- **Exercise**: Repeat exactly the lines of the entries below from the one with "For every named target in this 1470×2477" through the one with "О компании (690, 154)", both ends included, and nothing else.

====== Information supplied ======

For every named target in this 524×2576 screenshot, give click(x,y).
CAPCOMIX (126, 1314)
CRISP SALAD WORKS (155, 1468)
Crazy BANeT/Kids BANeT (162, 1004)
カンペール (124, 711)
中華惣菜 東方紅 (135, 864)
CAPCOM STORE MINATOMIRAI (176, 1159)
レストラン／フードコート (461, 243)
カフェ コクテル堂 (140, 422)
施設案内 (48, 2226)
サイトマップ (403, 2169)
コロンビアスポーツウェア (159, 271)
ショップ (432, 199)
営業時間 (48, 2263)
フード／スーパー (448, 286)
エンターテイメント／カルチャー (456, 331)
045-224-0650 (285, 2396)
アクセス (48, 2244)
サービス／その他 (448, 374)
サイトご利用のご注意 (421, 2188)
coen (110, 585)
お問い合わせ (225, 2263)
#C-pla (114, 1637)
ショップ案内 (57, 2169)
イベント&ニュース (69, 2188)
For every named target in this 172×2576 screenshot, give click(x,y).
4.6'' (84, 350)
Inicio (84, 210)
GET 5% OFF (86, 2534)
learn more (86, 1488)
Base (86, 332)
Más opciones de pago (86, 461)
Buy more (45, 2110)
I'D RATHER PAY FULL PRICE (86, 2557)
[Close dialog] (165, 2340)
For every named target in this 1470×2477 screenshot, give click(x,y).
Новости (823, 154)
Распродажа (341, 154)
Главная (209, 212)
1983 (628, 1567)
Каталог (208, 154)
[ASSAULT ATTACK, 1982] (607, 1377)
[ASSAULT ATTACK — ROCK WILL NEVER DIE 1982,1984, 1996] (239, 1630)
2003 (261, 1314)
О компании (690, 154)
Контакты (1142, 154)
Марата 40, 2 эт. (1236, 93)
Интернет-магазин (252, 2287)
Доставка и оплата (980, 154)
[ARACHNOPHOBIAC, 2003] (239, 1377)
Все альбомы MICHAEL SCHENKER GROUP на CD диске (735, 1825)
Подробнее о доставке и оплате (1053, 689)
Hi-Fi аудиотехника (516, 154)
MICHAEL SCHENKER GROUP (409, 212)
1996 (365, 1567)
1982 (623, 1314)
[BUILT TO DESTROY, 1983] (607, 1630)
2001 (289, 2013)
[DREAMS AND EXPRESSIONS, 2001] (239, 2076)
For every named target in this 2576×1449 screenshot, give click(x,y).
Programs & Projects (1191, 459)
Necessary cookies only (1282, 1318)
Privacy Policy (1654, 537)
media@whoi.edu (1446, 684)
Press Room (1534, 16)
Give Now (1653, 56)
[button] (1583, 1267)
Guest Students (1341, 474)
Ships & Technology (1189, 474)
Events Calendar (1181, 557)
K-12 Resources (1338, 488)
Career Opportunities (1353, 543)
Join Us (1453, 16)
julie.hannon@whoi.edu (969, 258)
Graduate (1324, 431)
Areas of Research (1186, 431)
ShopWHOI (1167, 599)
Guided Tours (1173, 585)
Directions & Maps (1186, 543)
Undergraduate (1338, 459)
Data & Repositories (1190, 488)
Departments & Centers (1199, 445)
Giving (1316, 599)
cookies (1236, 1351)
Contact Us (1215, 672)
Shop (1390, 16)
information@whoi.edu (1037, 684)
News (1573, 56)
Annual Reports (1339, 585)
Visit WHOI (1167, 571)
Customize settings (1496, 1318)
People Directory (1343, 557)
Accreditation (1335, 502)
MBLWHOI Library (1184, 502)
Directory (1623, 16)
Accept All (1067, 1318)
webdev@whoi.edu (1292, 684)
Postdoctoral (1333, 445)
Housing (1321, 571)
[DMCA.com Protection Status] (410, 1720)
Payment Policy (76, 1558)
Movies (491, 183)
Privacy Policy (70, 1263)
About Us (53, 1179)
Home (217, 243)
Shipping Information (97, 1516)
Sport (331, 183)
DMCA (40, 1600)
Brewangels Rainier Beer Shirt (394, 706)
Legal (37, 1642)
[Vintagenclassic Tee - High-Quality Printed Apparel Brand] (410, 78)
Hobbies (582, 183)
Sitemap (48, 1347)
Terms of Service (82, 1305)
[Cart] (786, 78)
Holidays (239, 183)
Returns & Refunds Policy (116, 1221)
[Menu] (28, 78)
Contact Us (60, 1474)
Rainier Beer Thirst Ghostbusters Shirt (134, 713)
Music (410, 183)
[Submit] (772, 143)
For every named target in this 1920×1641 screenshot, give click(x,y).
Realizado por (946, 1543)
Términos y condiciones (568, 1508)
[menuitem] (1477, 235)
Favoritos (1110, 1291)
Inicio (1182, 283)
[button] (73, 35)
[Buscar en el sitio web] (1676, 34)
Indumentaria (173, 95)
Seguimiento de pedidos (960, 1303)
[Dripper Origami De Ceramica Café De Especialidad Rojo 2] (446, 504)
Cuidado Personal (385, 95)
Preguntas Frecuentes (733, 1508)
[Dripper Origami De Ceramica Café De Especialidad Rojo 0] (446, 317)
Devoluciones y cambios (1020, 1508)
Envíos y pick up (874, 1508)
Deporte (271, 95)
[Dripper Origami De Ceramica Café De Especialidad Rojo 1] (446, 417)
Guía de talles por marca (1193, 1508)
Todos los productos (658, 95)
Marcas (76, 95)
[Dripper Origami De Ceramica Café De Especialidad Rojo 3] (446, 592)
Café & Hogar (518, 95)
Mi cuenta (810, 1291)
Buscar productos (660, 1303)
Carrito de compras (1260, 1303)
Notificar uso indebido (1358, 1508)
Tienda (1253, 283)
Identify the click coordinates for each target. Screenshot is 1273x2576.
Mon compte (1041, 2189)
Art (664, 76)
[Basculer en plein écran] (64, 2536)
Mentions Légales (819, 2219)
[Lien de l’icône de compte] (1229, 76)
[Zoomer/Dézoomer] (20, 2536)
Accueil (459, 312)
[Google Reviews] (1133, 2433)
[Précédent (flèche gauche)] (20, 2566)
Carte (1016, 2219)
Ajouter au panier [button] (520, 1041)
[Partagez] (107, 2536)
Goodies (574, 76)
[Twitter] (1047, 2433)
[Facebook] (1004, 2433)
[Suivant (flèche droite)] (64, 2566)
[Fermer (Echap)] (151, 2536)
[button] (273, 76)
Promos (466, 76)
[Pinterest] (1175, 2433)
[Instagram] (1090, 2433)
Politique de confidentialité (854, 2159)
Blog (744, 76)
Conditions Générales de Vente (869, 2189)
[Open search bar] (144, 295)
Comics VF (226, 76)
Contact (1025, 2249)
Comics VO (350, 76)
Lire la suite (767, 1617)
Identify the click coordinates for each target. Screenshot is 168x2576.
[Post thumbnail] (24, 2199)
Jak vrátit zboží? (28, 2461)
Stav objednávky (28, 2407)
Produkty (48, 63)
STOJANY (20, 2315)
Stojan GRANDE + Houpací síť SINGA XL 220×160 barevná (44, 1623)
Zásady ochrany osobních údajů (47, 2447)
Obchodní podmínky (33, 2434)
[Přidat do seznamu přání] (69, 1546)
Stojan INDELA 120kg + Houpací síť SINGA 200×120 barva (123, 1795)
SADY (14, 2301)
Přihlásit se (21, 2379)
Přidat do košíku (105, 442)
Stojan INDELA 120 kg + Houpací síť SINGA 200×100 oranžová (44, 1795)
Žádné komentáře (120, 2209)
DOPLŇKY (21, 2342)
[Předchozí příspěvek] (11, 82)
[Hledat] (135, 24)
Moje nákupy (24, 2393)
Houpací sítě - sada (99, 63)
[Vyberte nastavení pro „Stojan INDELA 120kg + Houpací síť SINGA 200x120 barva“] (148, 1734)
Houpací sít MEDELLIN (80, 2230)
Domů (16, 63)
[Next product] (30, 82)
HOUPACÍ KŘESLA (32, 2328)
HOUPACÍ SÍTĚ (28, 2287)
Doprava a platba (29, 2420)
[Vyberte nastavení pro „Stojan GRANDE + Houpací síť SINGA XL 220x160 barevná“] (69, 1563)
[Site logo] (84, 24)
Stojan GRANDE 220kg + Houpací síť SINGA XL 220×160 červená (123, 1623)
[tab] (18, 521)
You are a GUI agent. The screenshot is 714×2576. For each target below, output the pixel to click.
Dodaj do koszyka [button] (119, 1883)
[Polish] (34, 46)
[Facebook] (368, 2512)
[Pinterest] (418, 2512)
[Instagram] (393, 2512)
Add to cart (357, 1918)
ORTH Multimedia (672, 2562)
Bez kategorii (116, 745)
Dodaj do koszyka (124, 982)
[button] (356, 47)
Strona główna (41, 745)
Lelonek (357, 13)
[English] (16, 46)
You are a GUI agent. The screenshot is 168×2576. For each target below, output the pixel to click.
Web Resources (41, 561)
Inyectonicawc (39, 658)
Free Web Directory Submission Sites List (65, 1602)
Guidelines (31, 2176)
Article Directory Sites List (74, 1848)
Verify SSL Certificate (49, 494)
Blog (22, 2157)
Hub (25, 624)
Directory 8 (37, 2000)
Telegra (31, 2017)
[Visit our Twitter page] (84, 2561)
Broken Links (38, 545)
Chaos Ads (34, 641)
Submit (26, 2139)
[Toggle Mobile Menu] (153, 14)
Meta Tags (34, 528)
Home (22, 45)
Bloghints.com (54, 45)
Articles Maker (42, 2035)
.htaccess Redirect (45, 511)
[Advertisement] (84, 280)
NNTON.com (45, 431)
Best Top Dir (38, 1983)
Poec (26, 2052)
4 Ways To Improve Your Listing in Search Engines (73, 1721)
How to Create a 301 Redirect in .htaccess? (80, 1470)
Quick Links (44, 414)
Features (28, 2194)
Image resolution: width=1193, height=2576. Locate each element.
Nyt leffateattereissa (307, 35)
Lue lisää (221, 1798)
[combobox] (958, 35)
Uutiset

======

- **Answer section**:
For every named target in this 1470×2477 screenshot, give click(x,y).
Новости (823, 154)
Распродажа (341, 154)
Главная (209, 212)
1983 (628, 1567)
Каталог (208, 154)
[ASSAULT ATTACK, 1982] (607, 1377)
[ASSAULT ATTACK — ROCK WILL NEVER DIE 1982,1984, 1996] (239, 1630)
2003 (261, 1314)
О компании (690, 154)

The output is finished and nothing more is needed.